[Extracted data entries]
★ ★ ★ ★

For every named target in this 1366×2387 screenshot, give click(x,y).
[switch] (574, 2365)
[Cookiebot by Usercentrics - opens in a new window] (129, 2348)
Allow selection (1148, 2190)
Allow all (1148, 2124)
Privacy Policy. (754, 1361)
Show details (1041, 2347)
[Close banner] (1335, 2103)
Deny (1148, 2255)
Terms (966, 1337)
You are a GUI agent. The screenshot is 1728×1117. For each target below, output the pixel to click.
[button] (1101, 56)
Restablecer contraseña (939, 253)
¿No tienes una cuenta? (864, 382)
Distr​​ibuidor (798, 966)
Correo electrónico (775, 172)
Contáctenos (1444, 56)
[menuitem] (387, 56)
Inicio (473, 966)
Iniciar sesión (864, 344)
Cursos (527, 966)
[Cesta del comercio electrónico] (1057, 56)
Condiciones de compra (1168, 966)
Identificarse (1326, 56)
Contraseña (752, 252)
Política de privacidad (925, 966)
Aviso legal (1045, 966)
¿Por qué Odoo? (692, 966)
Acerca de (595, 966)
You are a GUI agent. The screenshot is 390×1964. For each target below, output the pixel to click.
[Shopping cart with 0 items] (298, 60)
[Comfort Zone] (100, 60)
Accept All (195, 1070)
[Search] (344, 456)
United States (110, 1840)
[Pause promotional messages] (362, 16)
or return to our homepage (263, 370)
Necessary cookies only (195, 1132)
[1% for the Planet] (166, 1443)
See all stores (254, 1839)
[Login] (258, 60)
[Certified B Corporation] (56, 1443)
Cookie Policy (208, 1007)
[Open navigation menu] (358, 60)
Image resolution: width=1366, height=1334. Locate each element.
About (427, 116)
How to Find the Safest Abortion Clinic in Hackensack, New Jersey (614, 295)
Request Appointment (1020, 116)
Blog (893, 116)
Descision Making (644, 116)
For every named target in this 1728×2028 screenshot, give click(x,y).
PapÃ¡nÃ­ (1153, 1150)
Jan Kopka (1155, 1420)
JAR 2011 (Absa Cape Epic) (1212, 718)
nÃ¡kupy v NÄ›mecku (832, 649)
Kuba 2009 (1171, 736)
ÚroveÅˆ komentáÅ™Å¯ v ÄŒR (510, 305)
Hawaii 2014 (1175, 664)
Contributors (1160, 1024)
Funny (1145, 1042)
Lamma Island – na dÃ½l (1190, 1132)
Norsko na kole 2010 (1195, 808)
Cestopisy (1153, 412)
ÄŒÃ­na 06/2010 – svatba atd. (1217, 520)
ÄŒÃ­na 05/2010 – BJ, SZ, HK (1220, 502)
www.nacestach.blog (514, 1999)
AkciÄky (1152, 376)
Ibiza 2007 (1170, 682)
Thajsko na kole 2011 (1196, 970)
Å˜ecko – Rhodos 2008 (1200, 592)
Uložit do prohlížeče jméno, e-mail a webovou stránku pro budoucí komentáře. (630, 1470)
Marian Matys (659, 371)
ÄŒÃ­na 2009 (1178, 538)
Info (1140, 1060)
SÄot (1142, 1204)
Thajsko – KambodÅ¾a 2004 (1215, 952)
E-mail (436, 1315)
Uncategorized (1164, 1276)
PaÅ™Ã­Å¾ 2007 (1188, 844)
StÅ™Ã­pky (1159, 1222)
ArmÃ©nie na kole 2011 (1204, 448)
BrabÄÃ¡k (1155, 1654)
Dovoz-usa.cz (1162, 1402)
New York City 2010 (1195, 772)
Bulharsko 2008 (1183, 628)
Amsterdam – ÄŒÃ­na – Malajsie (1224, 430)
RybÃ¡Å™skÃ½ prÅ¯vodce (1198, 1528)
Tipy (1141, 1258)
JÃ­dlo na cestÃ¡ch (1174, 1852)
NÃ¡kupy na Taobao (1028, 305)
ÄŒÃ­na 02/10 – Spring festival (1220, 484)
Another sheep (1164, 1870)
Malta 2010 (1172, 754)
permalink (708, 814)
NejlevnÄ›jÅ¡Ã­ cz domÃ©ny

★ ★ ★ ★

Task description: Where does the string "named" appear in the records? Copy every line that holds it.

Response:
For every named target in this 1366×2387 screenshot, give click(x,y).
For every named target in this 1728×2028 screenshot, give click(x,y).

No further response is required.